- _WHAT THIS TASK INVOLVES_
Your answer must be an exact transcription of the data, with every picture omitted.

- _INFORMATION_
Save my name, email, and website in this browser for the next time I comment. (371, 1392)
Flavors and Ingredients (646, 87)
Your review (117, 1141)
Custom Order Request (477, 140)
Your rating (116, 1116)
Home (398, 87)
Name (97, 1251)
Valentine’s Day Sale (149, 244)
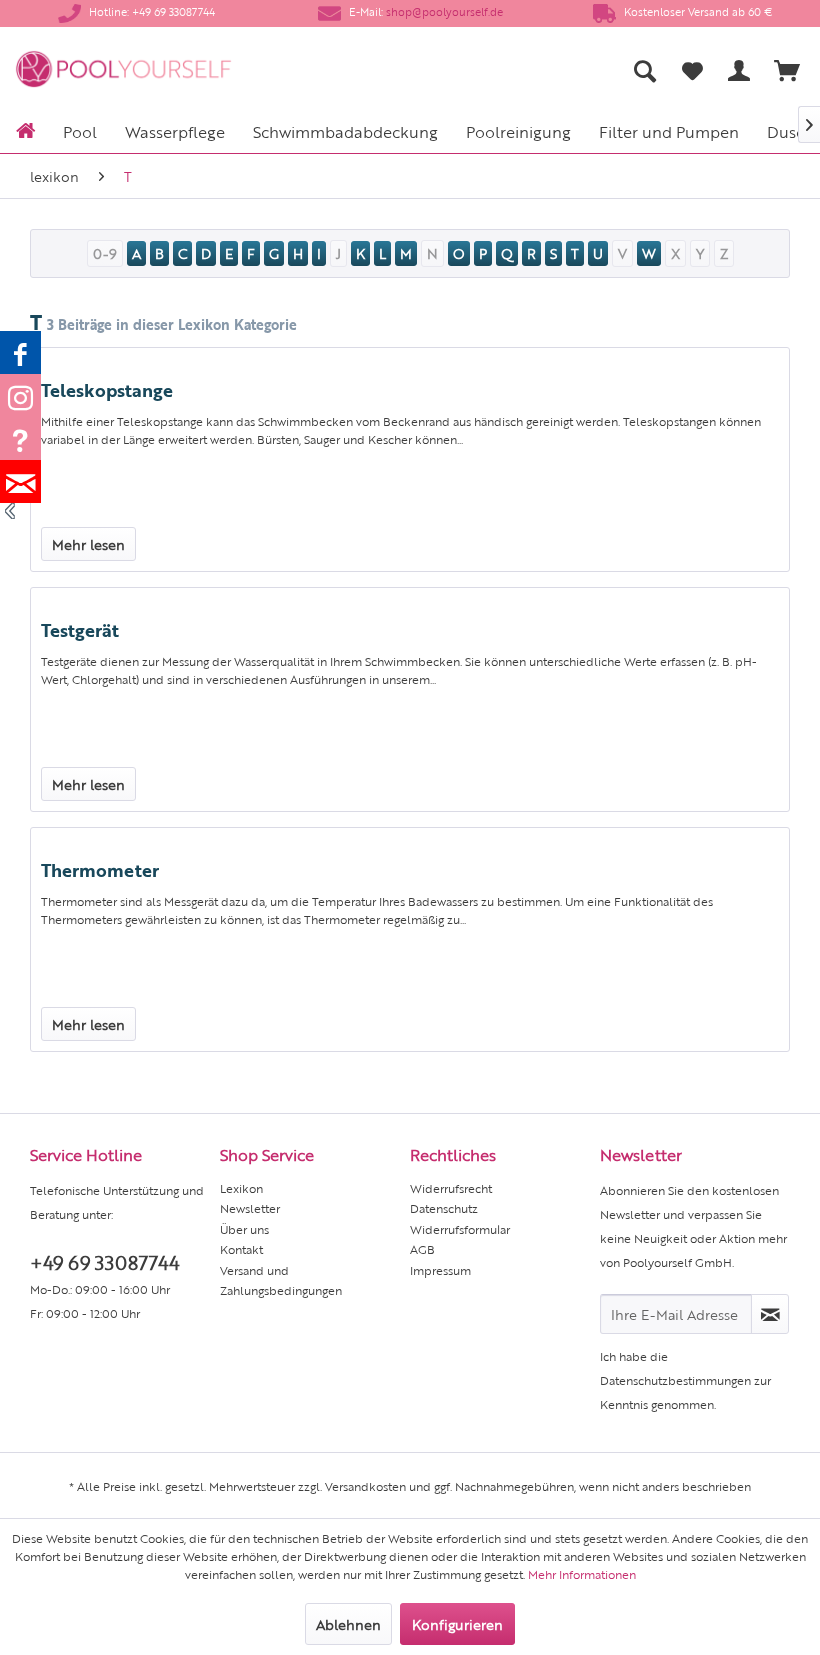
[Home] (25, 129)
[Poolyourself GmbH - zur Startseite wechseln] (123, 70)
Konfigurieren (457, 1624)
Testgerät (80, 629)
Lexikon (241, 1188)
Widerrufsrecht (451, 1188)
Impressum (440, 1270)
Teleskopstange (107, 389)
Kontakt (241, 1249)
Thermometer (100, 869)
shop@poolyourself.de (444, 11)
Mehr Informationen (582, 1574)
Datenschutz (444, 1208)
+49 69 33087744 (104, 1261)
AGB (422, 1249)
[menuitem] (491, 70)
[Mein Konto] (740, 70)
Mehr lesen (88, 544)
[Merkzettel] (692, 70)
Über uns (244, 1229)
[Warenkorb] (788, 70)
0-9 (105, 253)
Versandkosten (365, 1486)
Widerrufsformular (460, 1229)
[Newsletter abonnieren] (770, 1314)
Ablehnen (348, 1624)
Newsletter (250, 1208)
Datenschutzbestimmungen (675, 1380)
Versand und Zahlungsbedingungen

- _RESPONSE FOR THIS EXERCISE_
Save my name, email, and website in this browser for the next time I comment. (371, 1392)
Flavors and Ingredients (646, 87)
Your review (117, 1141)
Custom Order Request (477, 140)
Your rating (116, 1116)
Home (398, 87)
Name (97, 1251)
Valentine’s Day Sale (149, 244)
[Home] (25, 129)
[Poolyourself GmbH - zur Startseite wechseln] (123, 70)
Konfigurieren (457, 1624)
Testgerät (80, 629)
Lexikon (241, 1188)
Widerrufsrecht (451, 1188)
Impressum (440, 1270)
Teleskopstange (107, 389)
Kontakt (241, 1249)
Thermometer (100, 869)
shop@poolyourself.de (444, 11)
Mehr Informationen (582, 1574)
Datenschutz (444, 1208)
+49 69 33087744 (104, 1261)
AGB (422, 1249)
[menuitem] (491, 70)
[Mein Konto] (740, 70)
Mehr lesen (88, 544)
[Merkzettel] (692, 70)
Über uns (244, 1229)
[Warenkorb] (788, 70)
0-9 (105, 253)
Versandkosten (365, 1486)
Widerrufsformular (460, 1229)
[Newsletter abonnieren] (770, 1314)
Ablehnen (348, 1624)
Newsletter (250, 1208)
Datenschutzbestimmungen (675, 1380)
Versand und Zahlungsbedingungen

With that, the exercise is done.